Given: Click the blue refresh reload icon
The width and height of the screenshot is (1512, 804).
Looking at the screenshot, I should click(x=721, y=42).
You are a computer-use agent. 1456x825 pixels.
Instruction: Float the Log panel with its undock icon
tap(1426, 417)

==

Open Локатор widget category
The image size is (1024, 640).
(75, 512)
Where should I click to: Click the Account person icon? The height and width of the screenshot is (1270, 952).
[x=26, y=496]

> **Set problem**
Convert the records into a two-column CSV with the headers text and answer, one row per record. Begin at the line that contains "Where should I" and stop after the line that contains "[x=26, y=496]", placing each value in a single quoted field with its line breaks replaced by spaces.

> **The answer**
text,answer
"Where should I click to: Click the Account person icon? The height and width of the screenshot is (1270, 952).","[x=26, y=496]"